Well here we all are. What a short, sharp election campaign it’s been. Not!

Well here we all are. What a short, sharp election campaign it’s been. Not!

For those of us who imbibe election material like a really good three course meal there will be a sense of loss come Friday. (Though, if the crystal ball gazers are right, there may be more excitements to come in the following days or even weeks.) But for others there will be a not so secret sigh of relief that they can turn on their communication device of choice and not be harangued by a bunch of earnest folk flogging their manifesto wares.

These weary non believers should only be indulged if they promise – cross their hearts and hope to die – to turn up at a polling station in the course of today.

There are fifteen hours available folks so there is nobody who can’t spare the time.

I’ve been asked to join a BBC eve of poll panel reflecting on the 2015 campaign, and I’ve been trying to piece together, as honestly as possible, some personal highlights.

The chaps will forgive me if one of the most vivid of these has been the performance of many of the women involved.

By common consent Nicola Sturgeon has had a good war, but so, in a country with currently just one Tory MP, has the Conservative’s Ruth Davidson. She’s managed to blow a lot of cobwebs from her party’s cupboard and confounded all those who derided her lack of experience.

But the same is true UK wide. One of the most arresting TV images of the assorted debates was Sturgeon having a group hug with Plaid Cymru’s Wood and the Green’s Bennett.

Politics could use a lot more hugs and a lot less hysteria.

But there was also a much less well publicised debate on Radio 4’ Woman’s Hour which had no fewer than seven senior party spokespeople including folk like Teresa May and Harriet Harman. Nobody interrupted. Not once. Nobody got fractious. Not once. Everybody got a hearing and the listeners got some decent insight into who stood where on what.

I’ m not suggesting this is an immutable law of nature. I gather there was a referendum confrontation between Nicola Sturgeon and Johann Lamont which put the average stairheid rammy well in the shade. But, so far as the general election 2015 is concerned, most of the women, most of the time, have done their party cause no harm at all.

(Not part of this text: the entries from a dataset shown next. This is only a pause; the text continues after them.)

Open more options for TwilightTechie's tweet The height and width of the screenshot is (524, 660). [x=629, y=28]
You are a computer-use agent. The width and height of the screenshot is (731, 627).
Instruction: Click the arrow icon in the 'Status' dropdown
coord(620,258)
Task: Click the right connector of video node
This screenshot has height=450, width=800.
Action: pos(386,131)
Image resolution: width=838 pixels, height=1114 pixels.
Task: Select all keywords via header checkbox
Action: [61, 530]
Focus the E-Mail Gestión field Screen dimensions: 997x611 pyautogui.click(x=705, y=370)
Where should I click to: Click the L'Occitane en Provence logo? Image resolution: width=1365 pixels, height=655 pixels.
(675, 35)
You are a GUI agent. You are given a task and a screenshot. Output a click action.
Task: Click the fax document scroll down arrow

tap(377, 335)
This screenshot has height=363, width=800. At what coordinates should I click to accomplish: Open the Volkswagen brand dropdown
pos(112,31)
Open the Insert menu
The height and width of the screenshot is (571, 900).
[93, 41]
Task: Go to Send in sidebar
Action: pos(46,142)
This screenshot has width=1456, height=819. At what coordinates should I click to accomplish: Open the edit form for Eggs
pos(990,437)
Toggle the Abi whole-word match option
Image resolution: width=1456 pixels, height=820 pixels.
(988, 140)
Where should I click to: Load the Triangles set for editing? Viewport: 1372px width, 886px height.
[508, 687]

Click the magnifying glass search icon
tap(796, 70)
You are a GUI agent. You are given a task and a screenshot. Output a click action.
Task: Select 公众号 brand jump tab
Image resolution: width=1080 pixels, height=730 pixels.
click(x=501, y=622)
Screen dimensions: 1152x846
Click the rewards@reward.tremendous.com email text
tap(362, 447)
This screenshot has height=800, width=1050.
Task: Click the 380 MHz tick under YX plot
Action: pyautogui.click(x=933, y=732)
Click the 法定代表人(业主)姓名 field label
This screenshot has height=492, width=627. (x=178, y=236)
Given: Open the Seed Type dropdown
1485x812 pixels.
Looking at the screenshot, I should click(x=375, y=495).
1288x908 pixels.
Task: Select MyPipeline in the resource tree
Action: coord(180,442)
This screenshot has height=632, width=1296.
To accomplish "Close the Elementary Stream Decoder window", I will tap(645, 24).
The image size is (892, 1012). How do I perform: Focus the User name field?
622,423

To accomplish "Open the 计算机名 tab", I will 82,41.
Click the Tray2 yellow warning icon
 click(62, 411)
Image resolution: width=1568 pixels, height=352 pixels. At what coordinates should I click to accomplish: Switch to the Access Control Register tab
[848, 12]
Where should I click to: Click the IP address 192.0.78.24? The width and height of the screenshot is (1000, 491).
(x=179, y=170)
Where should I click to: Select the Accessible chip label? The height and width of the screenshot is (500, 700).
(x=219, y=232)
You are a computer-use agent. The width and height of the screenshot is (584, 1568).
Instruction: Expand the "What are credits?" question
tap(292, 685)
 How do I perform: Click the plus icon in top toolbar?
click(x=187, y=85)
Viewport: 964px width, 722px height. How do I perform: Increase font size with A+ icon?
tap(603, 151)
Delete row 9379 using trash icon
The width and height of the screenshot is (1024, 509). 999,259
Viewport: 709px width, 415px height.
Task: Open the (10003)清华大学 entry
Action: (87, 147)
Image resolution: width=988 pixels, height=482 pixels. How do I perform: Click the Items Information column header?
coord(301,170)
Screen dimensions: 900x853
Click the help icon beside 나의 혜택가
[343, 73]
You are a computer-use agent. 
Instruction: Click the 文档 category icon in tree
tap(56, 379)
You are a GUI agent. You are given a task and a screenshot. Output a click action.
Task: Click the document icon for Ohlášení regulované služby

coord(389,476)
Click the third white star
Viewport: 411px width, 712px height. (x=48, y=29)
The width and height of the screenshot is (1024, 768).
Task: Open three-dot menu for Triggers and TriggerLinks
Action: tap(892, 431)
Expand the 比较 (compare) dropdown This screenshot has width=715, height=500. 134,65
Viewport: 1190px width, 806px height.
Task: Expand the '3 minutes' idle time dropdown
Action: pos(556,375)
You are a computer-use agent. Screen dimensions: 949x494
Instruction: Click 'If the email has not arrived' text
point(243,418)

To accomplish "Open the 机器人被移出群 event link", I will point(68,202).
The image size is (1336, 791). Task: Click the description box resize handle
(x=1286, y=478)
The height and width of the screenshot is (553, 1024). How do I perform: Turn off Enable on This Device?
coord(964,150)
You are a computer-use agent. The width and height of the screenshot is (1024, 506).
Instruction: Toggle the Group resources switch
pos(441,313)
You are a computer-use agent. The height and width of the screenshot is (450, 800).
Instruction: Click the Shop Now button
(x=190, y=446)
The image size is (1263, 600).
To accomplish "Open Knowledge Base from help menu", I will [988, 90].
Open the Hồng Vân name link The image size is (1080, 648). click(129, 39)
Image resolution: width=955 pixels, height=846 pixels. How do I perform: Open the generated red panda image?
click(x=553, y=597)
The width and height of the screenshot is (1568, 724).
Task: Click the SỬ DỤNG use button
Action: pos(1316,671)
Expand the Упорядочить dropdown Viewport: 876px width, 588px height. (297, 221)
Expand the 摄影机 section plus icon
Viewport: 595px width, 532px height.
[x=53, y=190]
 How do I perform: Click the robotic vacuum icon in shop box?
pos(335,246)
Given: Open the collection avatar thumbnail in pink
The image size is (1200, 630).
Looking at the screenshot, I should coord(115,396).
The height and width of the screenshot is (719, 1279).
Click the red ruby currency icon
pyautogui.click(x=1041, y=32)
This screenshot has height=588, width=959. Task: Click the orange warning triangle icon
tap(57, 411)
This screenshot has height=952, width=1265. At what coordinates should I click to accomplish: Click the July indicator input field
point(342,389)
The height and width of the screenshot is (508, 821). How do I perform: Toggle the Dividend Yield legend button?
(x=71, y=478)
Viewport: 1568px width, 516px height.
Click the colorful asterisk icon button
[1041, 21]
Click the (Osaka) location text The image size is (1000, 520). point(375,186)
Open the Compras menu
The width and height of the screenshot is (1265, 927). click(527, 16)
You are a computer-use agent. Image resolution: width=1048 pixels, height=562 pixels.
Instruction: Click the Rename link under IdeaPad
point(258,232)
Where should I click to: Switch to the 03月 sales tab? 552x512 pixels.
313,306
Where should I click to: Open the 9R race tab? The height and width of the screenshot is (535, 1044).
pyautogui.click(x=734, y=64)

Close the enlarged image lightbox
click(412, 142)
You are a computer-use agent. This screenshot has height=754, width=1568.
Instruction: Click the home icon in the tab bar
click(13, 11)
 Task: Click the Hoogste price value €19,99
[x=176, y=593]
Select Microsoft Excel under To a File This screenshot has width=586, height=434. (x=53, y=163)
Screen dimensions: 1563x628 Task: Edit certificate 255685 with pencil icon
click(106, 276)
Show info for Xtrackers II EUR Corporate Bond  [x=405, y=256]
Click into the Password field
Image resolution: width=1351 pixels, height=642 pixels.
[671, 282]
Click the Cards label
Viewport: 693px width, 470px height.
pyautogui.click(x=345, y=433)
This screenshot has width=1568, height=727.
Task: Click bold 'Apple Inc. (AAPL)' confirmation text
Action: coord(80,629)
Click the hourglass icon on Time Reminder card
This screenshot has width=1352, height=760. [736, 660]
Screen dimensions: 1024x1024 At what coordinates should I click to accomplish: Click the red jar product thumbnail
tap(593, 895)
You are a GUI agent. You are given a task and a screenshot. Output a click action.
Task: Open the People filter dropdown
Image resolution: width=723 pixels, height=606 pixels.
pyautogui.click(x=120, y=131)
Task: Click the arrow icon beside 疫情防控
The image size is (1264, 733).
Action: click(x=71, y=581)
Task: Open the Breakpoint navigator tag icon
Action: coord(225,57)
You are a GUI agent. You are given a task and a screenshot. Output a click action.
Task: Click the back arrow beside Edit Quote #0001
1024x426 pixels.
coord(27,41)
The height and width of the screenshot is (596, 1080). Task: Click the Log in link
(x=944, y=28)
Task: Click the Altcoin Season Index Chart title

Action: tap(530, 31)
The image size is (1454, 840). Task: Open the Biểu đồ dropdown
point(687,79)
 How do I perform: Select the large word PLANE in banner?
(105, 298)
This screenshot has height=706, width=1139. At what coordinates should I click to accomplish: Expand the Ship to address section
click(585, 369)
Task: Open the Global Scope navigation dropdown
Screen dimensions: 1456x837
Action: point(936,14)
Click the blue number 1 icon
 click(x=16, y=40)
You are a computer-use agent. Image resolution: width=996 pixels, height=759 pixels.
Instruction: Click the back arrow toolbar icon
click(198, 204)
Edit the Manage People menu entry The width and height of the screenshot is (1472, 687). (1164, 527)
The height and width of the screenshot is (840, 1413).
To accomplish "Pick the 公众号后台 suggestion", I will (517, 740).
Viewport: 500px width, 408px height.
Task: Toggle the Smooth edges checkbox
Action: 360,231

Which brings us to our own dear hustings in the Tower Arts Centre this time last week. I won’t say that peace broke out unchecked – miracles take a little longer – but the candidates behaved with courtesy and only a modest proportion of the audience thought that serial shouting was more effective than using a microphone.

Up on the dais, the most disconcerting thing was the fact that only the front section of the audience was visible. Most of the time you were trying to deal with disembodied voices.

Which is what I’m using as an alibi for temporarily turning one young bloke into a young woman!

However the comforting thing for democracy was that the event attracted hundreds of people, and, apparently another two and a half thousand watched the live screening thanks to URTV. Must admit I preferred not to think about that.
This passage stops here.